- WHAT TO WORK ON -
Beginning with the line below that contains "You are a computer-use" and ending with the line that contains "Task: Select the", retype every line exactly. Pictures are not copied.

- SUPPLIED INFORMATION -
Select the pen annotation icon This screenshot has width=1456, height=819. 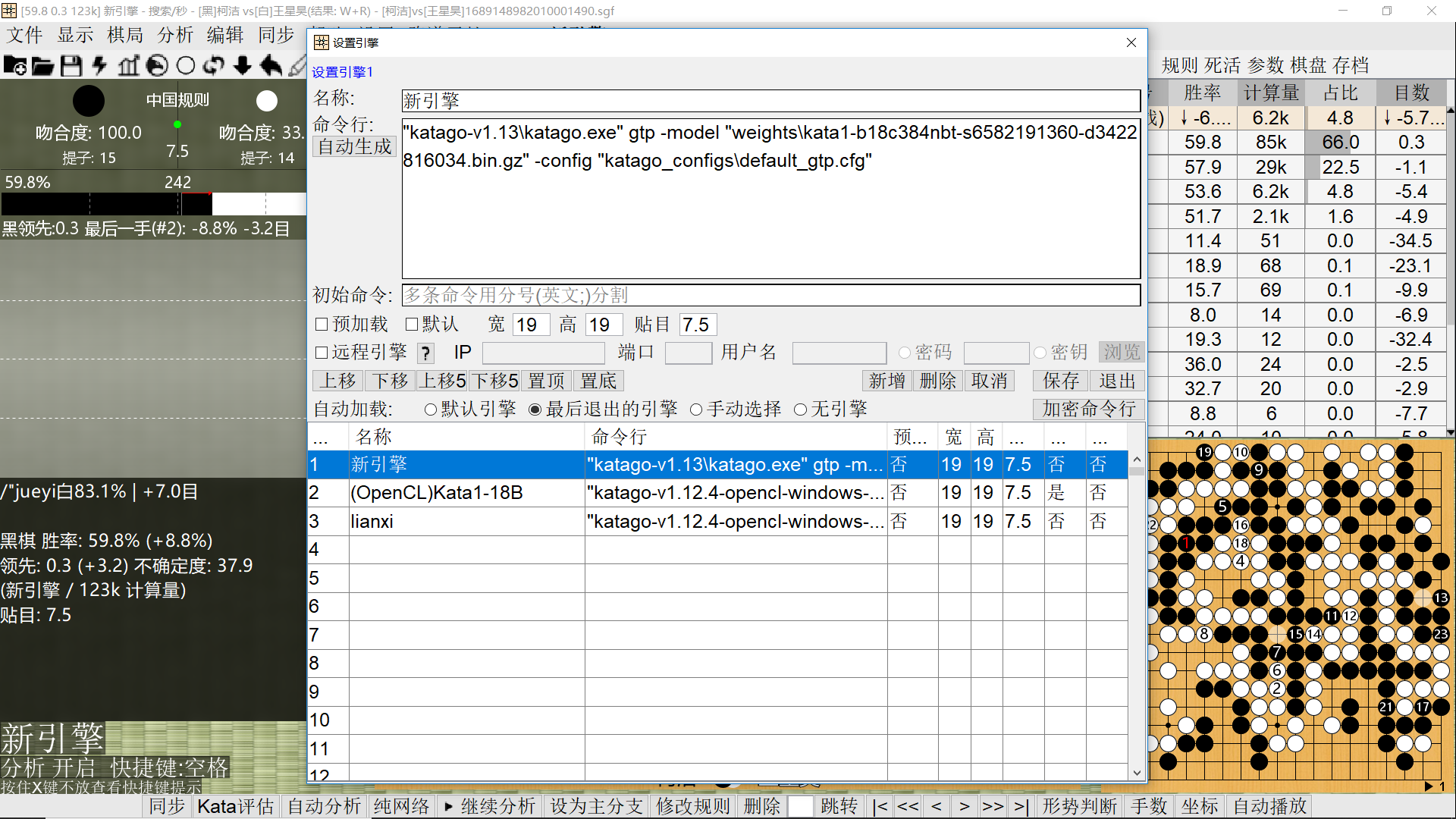coord(298,66)
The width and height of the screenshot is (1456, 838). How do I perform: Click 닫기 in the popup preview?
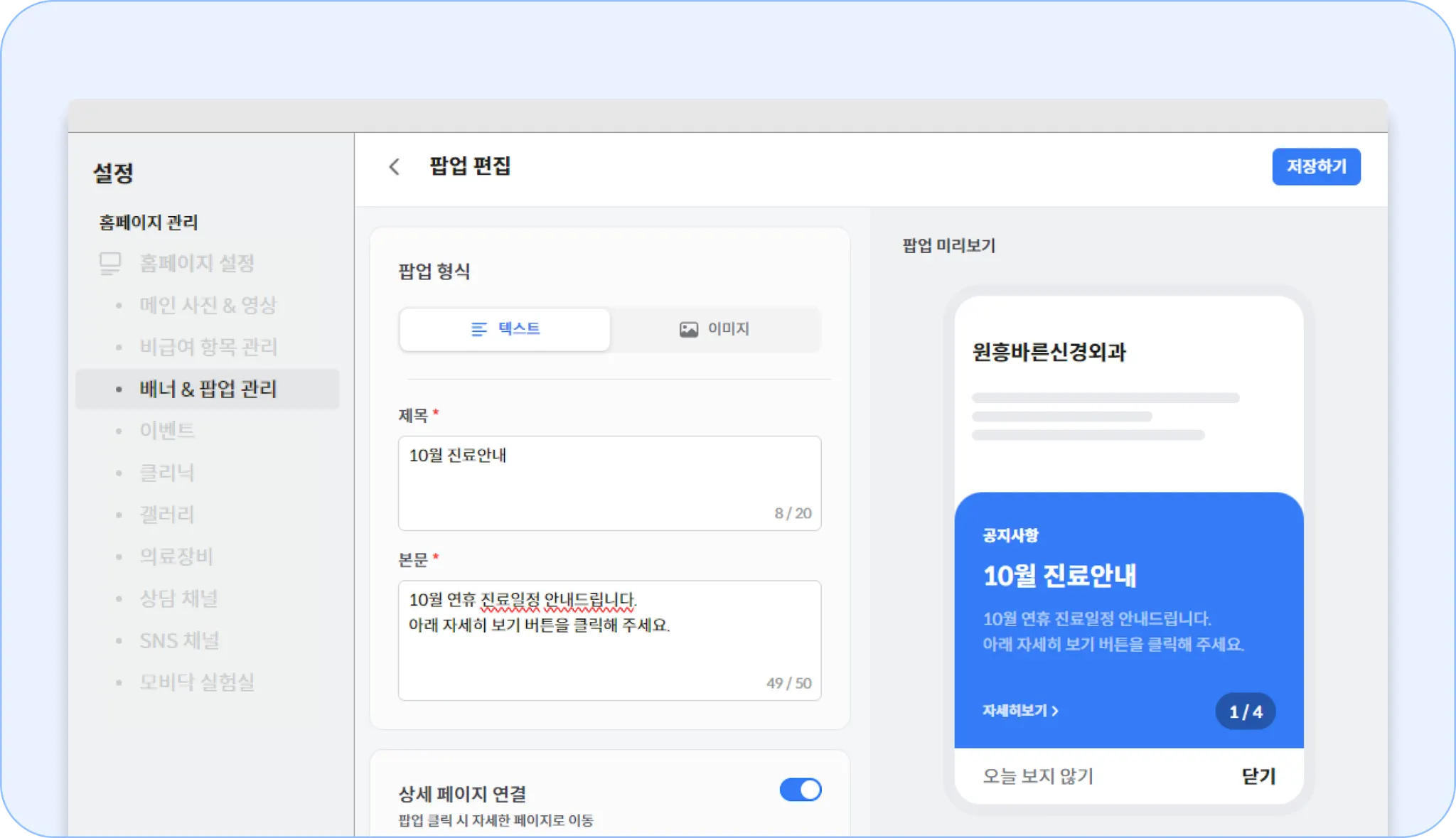point(1258,776)
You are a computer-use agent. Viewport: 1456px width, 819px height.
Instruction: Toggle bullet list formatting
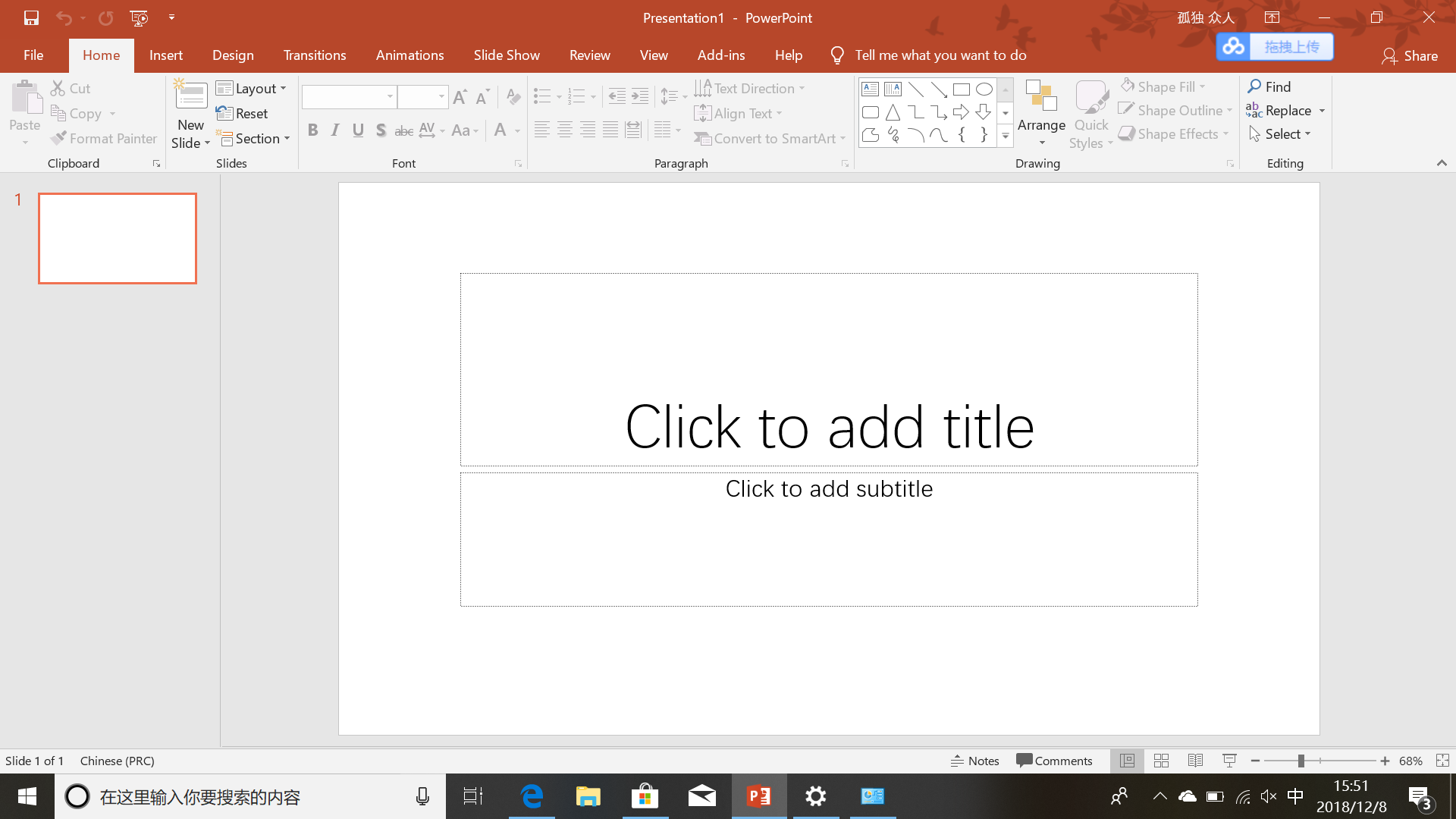pos(543,96)
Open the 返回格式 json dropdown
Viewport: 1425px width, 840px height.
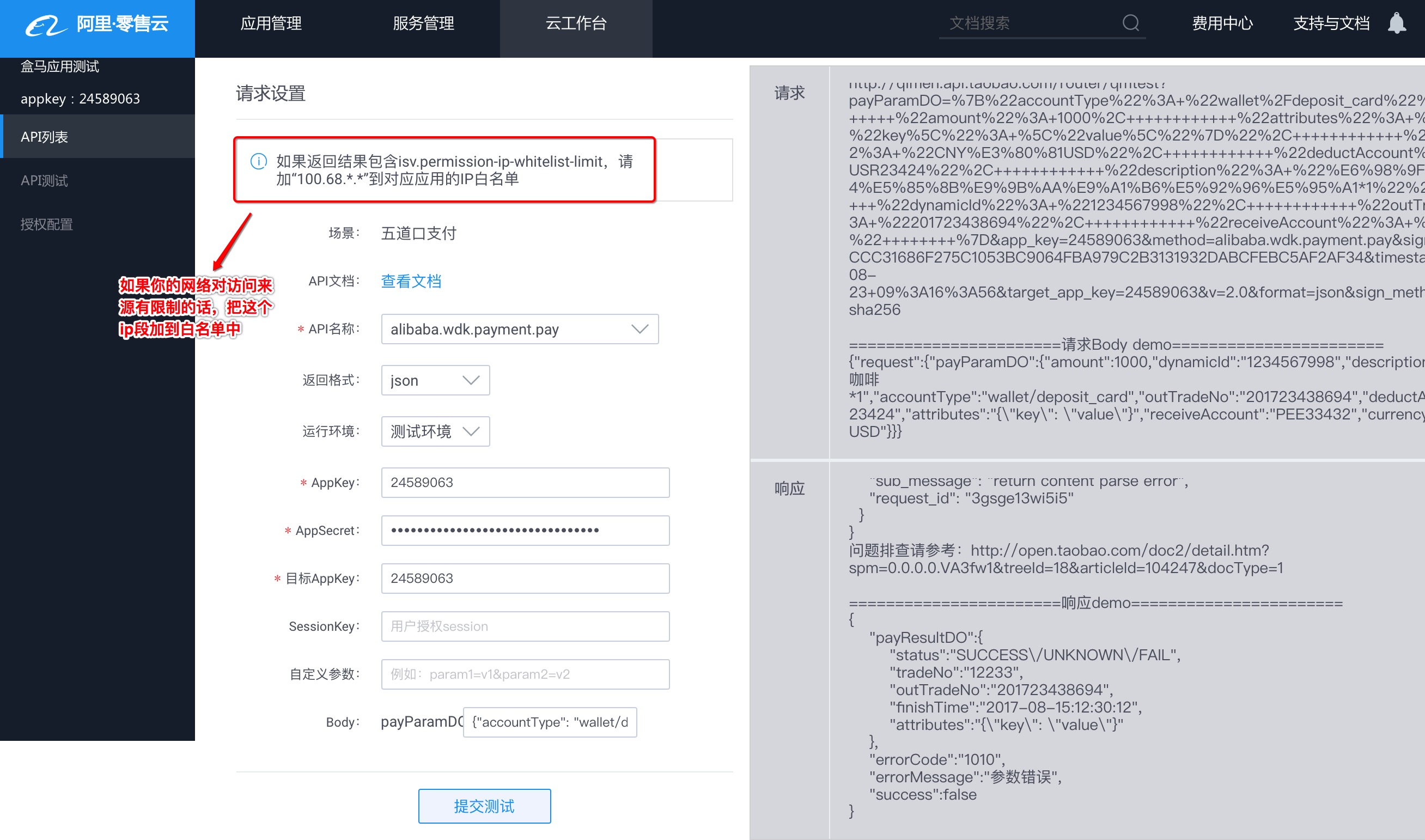pyautogui.click(x=435, y=380)
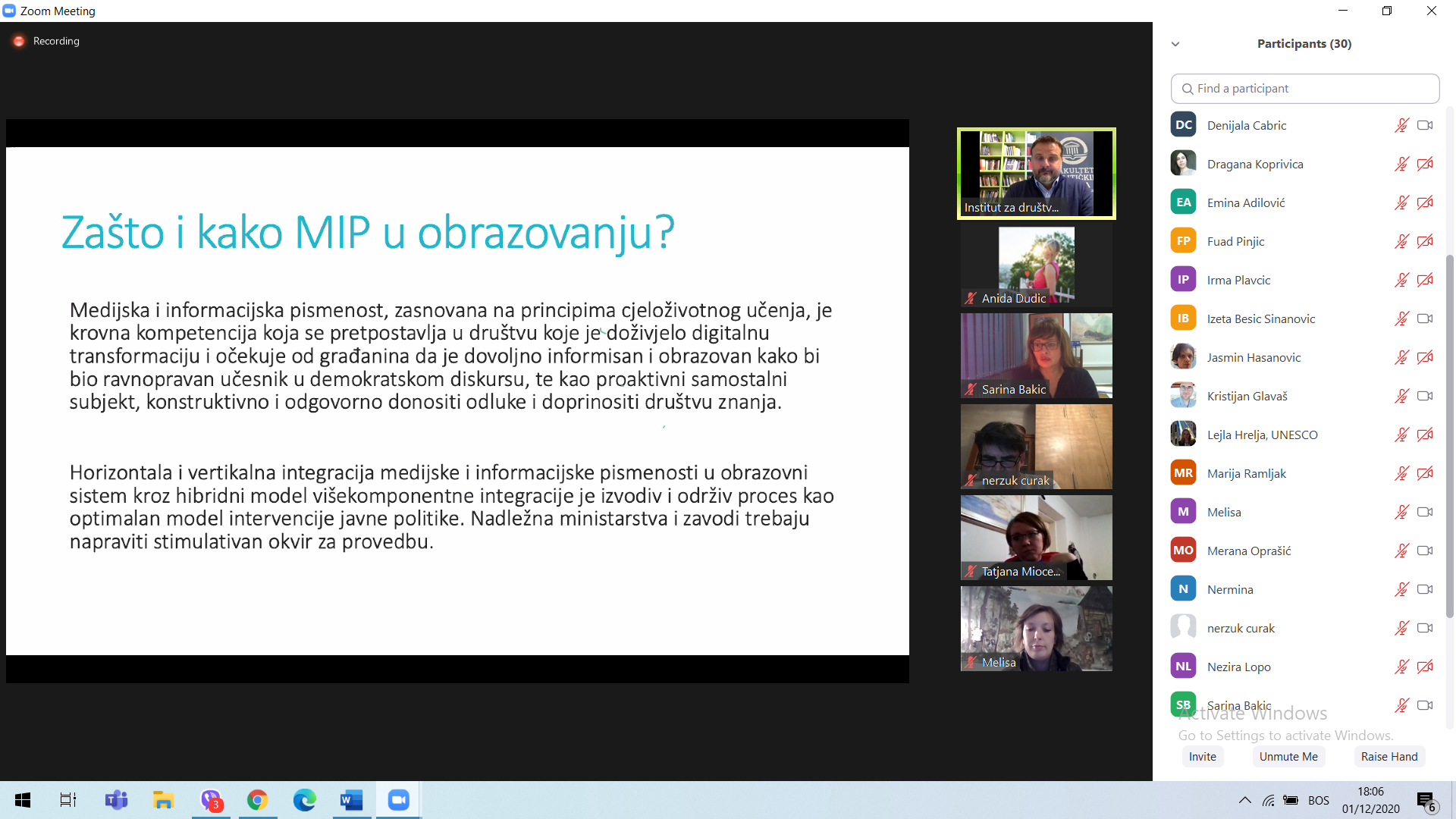Image resolution: width=1456 pixels, height=819 pixels.
Task: Click the Recording indicator icon
Action: coord(19,41)
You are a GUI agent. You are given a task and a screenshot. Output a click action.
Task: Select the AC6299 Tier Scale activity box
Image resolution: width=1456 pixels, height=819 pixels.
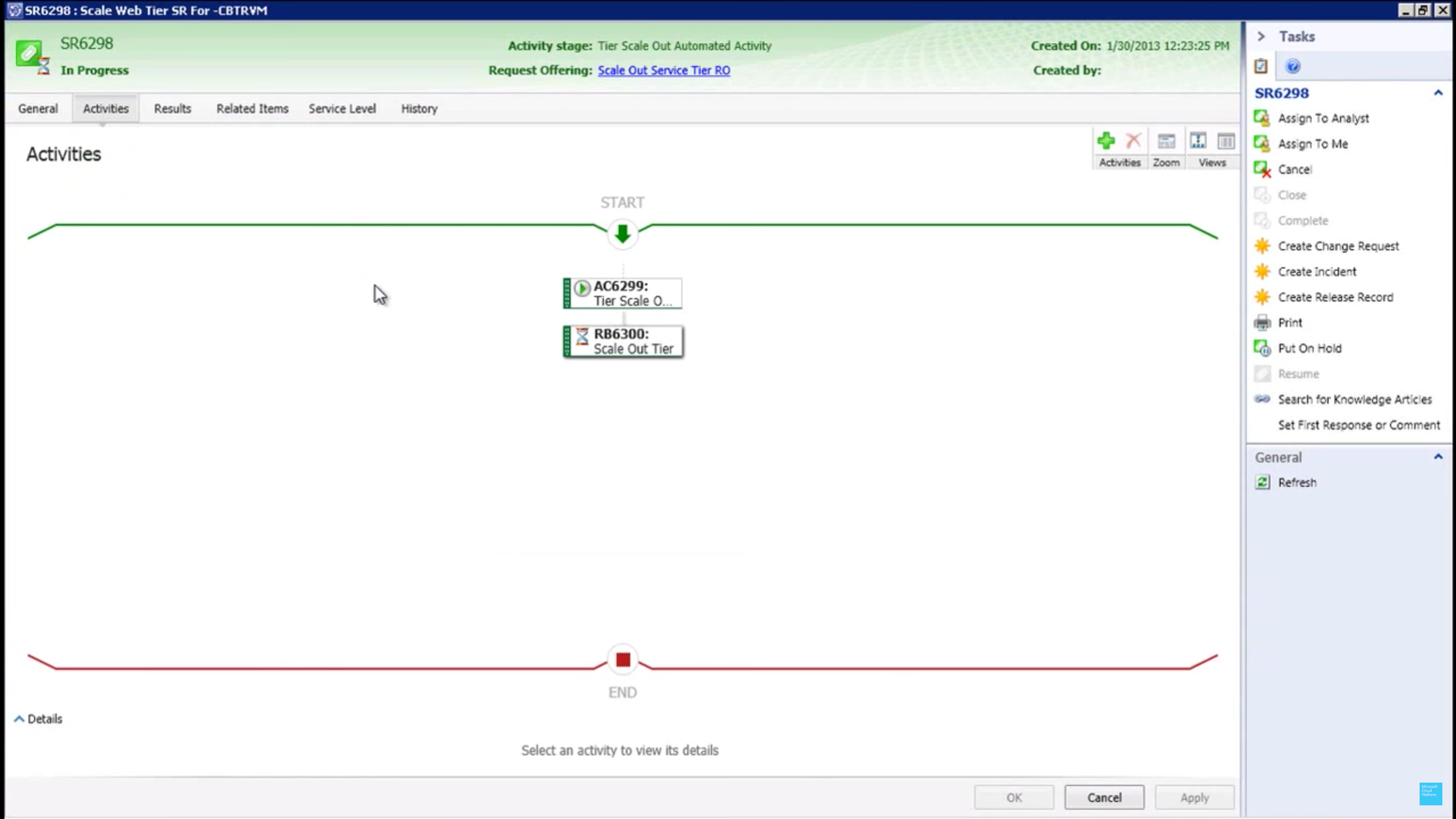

- WRITTEN RESPONSE -
You are a computer-use agent. Viewport: 1456px width, 819px height.
Instruction: Toggle bullet list formatting
pos(543,96)
Open the 返回格式 json dropdown
Viewport: 1425px width, 840px height.
pyautogui.click(x=435, y=380)
Image resolution: width=1456 pixels, height=819 pixels.
Task: Click the Recording indicator icon
Action: coord(19,41)
You are a GUI agent. You are given a task and a screenshot. Output a click action.
Task: Select the AC6299 Tier Scale activity box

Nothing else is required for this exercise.